* [EXERCISE TASK] Transcribe, without changes, the stretch of the antiflutter project description below from "ANTIFLUTTER DEMONSTRATOR WITH PIEZOELECTRIC ACTUATION Call" through "Affiliation: UNIVERSITATEA TEHNICA DE CONSTRUCTII BUCURESTI (RO)".

* [SOURCE TEXT]
------------------------------

Researcher | Teaching staff

Expertise & keywords

ANTIFLUTTER DEMONSTRATOR WITH PIEZOELECTRIC ACTUATION Call name: Joint Applied Research Projects - PCCA 2013 - call
PN-II-PT-PCCA-2013-4-2006 2014 - 2017

Role in this project: Key expert

Coordinating institution: INSTITUTUL NATIONAL DE CERCETARE-DEZVOLTARE AEROSPATIALA "ELIE CARAFOLI" - I.N.C.A.S. BUCURESTI

Project partners: INSTITUTUL NATIONAL DE CERCETARE-DEZVOLTARE AEROSPATIALA "ELIE CARAFOLI" - I.N.C.A.S. BUCURESTI (RO); UNIVERSITATEA POLITEHNICA DIN BUCURESTI (RO); INSTITUTUL NATIONAL DE CERCETARE-DEZVOLTARE TURBOMOTOARE - COMOTI (RO); STRAERO-(INSTITUTUL PENTRU CALCULUL SI EXPERIMENTAREA STRUCTURILOR AERO-ASTRONAUTICE) S.A. (RO); UNIVERSITATEA TEHNICA DE CONSTRUCTII BUCURESTI (RO); INAV S.A. (RO); ENERGOREPARATII SERV SA (RO)

Affiliation: UNIVERSITATEA TEHNICA DE CONSTRUCTII BUCURESTI (RO)

Project website: http://www.incas.ro/index.php?option=com_content&view=article&id=384&Itemid=69

Abstract:

This project will develop an advanced system for active flutter and vibration control and gust alleviation for critical aerospace applications. Flutter is a critical phenomenon of unstable structural vibration occurring without warning when a critical flight speed is exceeded and may lead to flight accidents and loss of lives. Gust is a dynamic aeroelastic phenomenon resulting in excessive fatigue and vibration that shortens the aircraft life and may lead to unpredicted failures. Our proposed Antiflutter Demonstrator with Piezoelectric Actuation (AFDPA) system will prevent these critical phenomena by applying advanced control laws and algorithms based on the Maximal Lyapunov Exponent (MLE) methodology. The implementation of this active flutter and vibration control approach will be done through the use of high-bandwidth piezoelectric actuation embedded into a “smart wing” design that will be able to respond with great speed and precision to the MLE controller and thus prevent in flight accidents. The AFDPA team (INCAS, ROMAERO, UPB, COMOTI, STRAERO, UTCB, INAV) is uniquely positioned to perform this research because INCAS technical staff, in collaboration with experts from the other team members, has unmatched expertise and there is no other team in Romania and even South Eastern Europe that could perform this challenging project.

------------------------------

* [DATA BLOCK]
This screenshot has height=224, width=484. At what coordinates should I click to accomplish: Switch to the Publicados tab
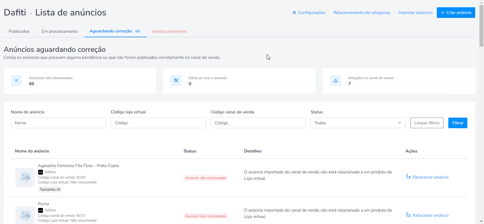click(x=19, y=31)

------------------------------

* [WRITTEN RESPONSE]
ANTIFLUTTER DEMONSTRATOR WITH PIEZOELECTRIC ACTUATION Call name: Joint Applied Research Projects - PCCA 2013 - call
PN-II-PT-PCCA-2013-4-2006 2014 - 2017

Role in this project: Key expert

Coordinating institution: INSTITUTUL NATIONAL DE CERCETARE-DEZVOLTARE AEROSPATIALA "ELIE CARAFOLI" - I.N.C.A.S. BUCURESTI

Project partners: INSTITUTUL NATIONAL DE CERCETARE-DEZVOLTARE AEROSPATIALA "ELIE CARAFOLI" - I.N.C.A.S. BUCURESTI (RO); UNIVERSITATEA POLITEHNICA DIN BUCURESTI (RO); INSTITUTUL NATIONAL DE CERCETARE-DEZVOLTARE TURBOMOTOARE - COMOTI (RO); STRAERO-(INSTITUTUL PENTRU CALCULUL SI EXPERIMENTAREA STRUCTURILOR AERO-ASTRONAUTICE) S.A. (RO); UNIVERSITATEA TEHNICA DE CONSTRUCTII BUCURESTI (RO); INAV S.A. (RO); ENERGOREPARATII SERV SA (RO)

Affiliation: UNIVERSITATEA TEHNICA DE CONSTRUCTII BUCURESTI (RO)